| WHAT THE TASK ASKS |
Please copy out every line of the entries below, with each coordinate in the answers multiplied by 2.4 and rounded to a whole number, halves rounded up. Leave all other numbers as they are, and leave the pictures out.

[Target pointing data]

- - - - -

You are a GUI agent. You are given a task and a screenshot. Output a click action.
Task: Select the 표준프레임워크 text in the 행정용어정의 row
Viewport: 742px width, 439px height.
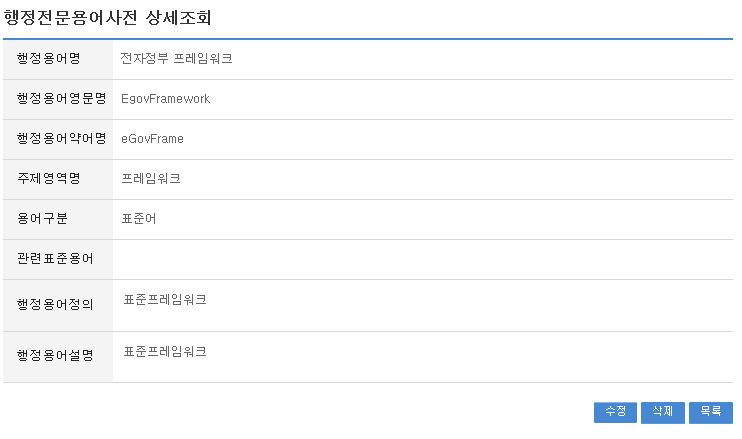pos(165,299)
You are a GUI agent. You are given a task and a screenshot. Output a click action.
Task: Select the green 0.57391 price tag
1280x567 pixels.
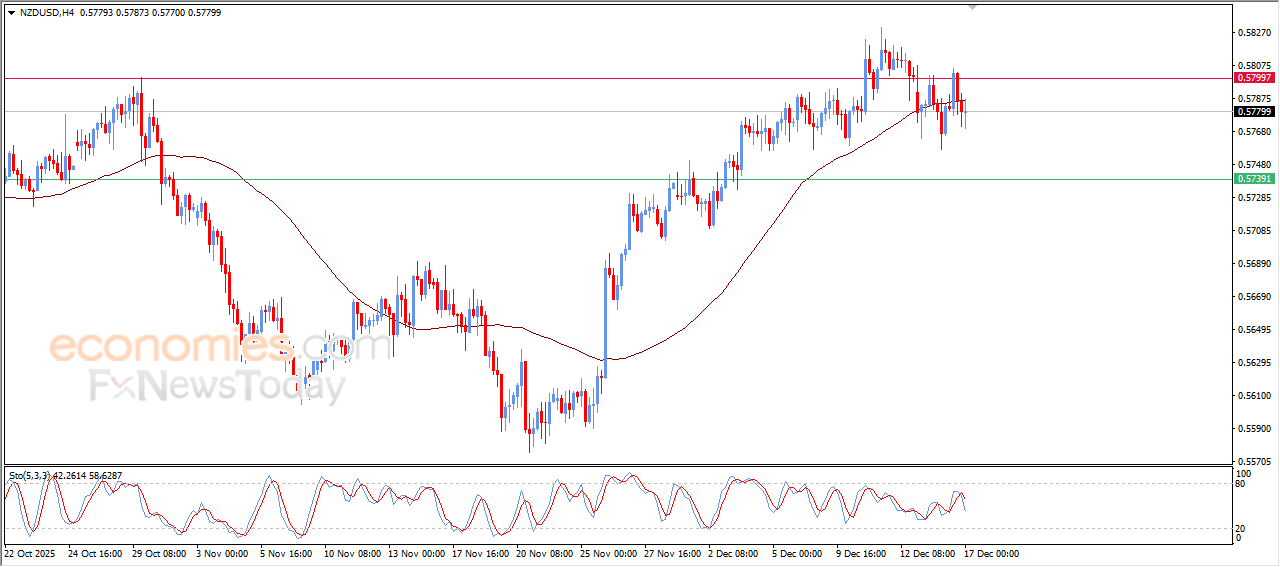[1253, 179]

- - - - -

| ANSWER TO THE PROBLEM |
You are a GUI agent. You are given a task and a screenshot. Output a click action.
Task: Select the 표준프레임워크 text in the 행정용어정의 row
Viewport: 742px width, 439px height.
pos(396,718)
You are a GUI agent. You are given a task and a screenshot. Output a click action.
Task: Select the green 0.57391 price tag
1280x567 pixels.
[3007, 430]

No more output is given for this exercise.